Thursday 18 July 2013

Sketches From Spain or The Iberian Incident - Fig, 2013

As I awoke one morning from uneasy dreams I found my passport photo transformed into a gigantic blur. Some damn fool had spilt a glass of water over it during the night: almost certainly me. I do not ordinarily resemble the protagonist from Mel Gibson’s The Man Without a Face, and with a flight back from Spain in the evening, this development was worrying. Once what was euphemistically termed the ‘Bolshoi solution’ was discarded - the only acid left in the villa by this point taking the form of a lemon wedge - I was left with little option but to try and bluff my way through.

I did briefly consider a trip to the British consulate, but given that we were in Alicanté - essentially Blackpool en mar - it wasn’t that tantalising a prospect. The overworked FCO young guns who’d dreamt of Baghdad and had been posted to Benidorm probably had enough to be getting on with ministering to Darren from Basildon, the cock and balls sunburnt into his forehead contravening Monarch Airlines’ passenger charter and so precluding him from flying. Anyway, there wasn’t time.

Reassurances, running the gamut from outright, bilious sarcasm to dreamy platitudes, were no good to me, as the one member of our party who’d been barred from a flight due to a mutilated passport wouldn’t say anything at all. There was nothing to do but numb the worries with under-spiced paella and over-iced beers until the airport beckoned. 

Without proper documentation an airport ceases to be a source of boredom or excitement and morphs into a highly productive, expertly managed paranoia factory. Everything was suddenly absolutely terrifying. Cheerful Valencian security personnel, who on a day when I possessed bona fide documentation would have reminded me of plump, cherubic Arsenal playmaker Santi Cazorla, took on the appearance of the Turkish prison staff in Midnight Express. They knew what I was about. I was a man pretending to have a face. Lacking the native command of Spanish to summarise the plot of Dorian Gray, I was lost.


Having cleared the first security hurdle thanks to sheer blind luck, the pressure built as two hundred of Essex’s best and I queued to board the Ryanair flight to Stansted. There was to be no neglecting to check the passport this time. Sweat was pouring down my homely southern brow and my sunburnt temples were glowing like 
ruby red like the finest Sevillan jamón ibérico - I’ve looked better. I reached the front. The Spanish inquisition began - it turns out one can predict it. ‘Passport?’ demanded the stern slab of Spanish olive tree in front of me. I mumbled pathetically, something about growing into my looks, and dangled the accursed document with all the élan of a sixteen year-old flashing his knock-off European Driving Permit in Spar. Reader, I fooled him. I was through, and, conscious all the while of a last ditch subterfuge à la The Great Escape, I reverently boarded O’Leary’s yellow and blue temple to airline deregulation.

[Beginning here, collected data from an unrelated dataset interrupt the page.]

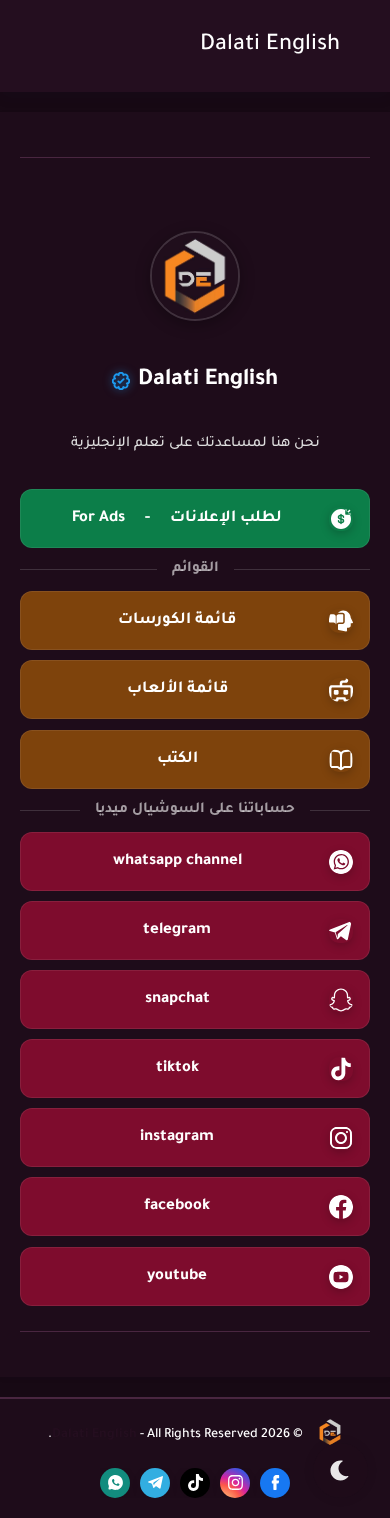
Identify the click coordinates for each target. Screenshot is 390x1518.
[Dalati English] (330, 1436)
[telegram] (155, 1483)
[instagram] (235, 1483)
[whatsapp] (115, 1483)
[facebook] (275, 1483)
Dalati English (270, 46)
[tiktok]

‘Tougher checks mean longer queues’ bellowed the UK Border Agency’s posters upon arrival in Stansted. The deal wasn’t quite done yet. By now adept at hoodwinking addled-minded border staff though, I proceeded serenely through the Border and customs in a scene reminiscent of Catch Me If You Can, although instead of a leggy PanAm stewardess on each arm I was accompanied only by sunburnt men in England shirts. 

Ronnie Biggs’s stated reason for leaving exile in Brazil and returning to the UK to face his prison sentence was his desire to ‘walk into a Margate pub as an Englishman and buy a pint of bitter.’ After my similar period on the lam I settled for an airport Costa Coffee and a macchiato, but the parallels are self-evident. I had stolen myself home from the continent. The Great Spain Robbery was complete. 

Postscript:
In an apparently unrelated announcement three days later, Home Secretary Theresa May told the Commons that she was scrapping the UK Border Agency. 

UKIP’s election manifesto contains a plank stating that, ‘As a member of the EU, Britain has lost control of her borders.’


A replacement passport costs £72.50.